Le 3 octobre à 6 heures du matin, la colonne Charton se met en route. En tête, les quatre compagnies de supplétifs du bataillon Tissier chargées d'ouvrir la route, puis le 3e Tabor, le PC du lieutenant-colonel Charton et le 3/3e REI. En queue de colonne s'est rassemblée toute une population marginale ou plus ou moins compromise avec les Français et qui connaît trop bien le sort que lui réserverait le Vietminh.
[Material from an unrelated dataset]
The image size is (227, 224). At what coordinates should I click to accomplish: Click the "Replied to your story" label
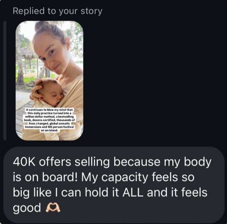click(x=58, y=11)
Empruntant la RC 4, la tête de colonne atteint PK 124 en fin de matinée. Moins de six kilomètres ont été parcourus quand à la même heure, la citadelle saute dans une formidable déflagration. A 18 heures, alors que le PC de Charton se trouve à PK 117, la tête de colonne commence à subir le harcèlement léger des sonnettes viets. A la tombée de la nuit, la colonne, avec ses véhicules, ses canons et ses civils qui augmentent à chaque village, n'a parcouru que 18 kilomètres. Le 4 octobre au matin, compte tenu de la situation à Dong-Khé et des difficultés qui assaillent le groupement Bayard, dont il est maintenant à peu près évident qu'il n'atteindra jamais Nam-Nang, Charton reçoit l'ordre d'emprunter la piste Nam-Nang - Quang-Liet à travers la forêt.
La piste qui mène à la vallée de Quang-Liet a presque totalement disparu ; il faut rouvrir au coupe-coupe. Mais pour le moment, bien que ralentie, partisans en tête, la colonne progresse en sécurité ; les viets se concentrant sur Le Page et à un degré moindre sur That-Khé. Tous les ouvrages de la place sont neutralisés les uns après les autres. Le poste 41-Est est détruit à son tour à l'issue d'un corps à corps qui coûte 7 tués, 30 disparus et 13 blessés à la petite garnison. Les rares survivants se replient sur le poste 45 qui subit lui-même un violent bombardement. Dans la nuit, le lieutenant Lathiere-Lavergne commandant la 3e compagnie qui tenait ces postes ordonne le repli sur That-Khé.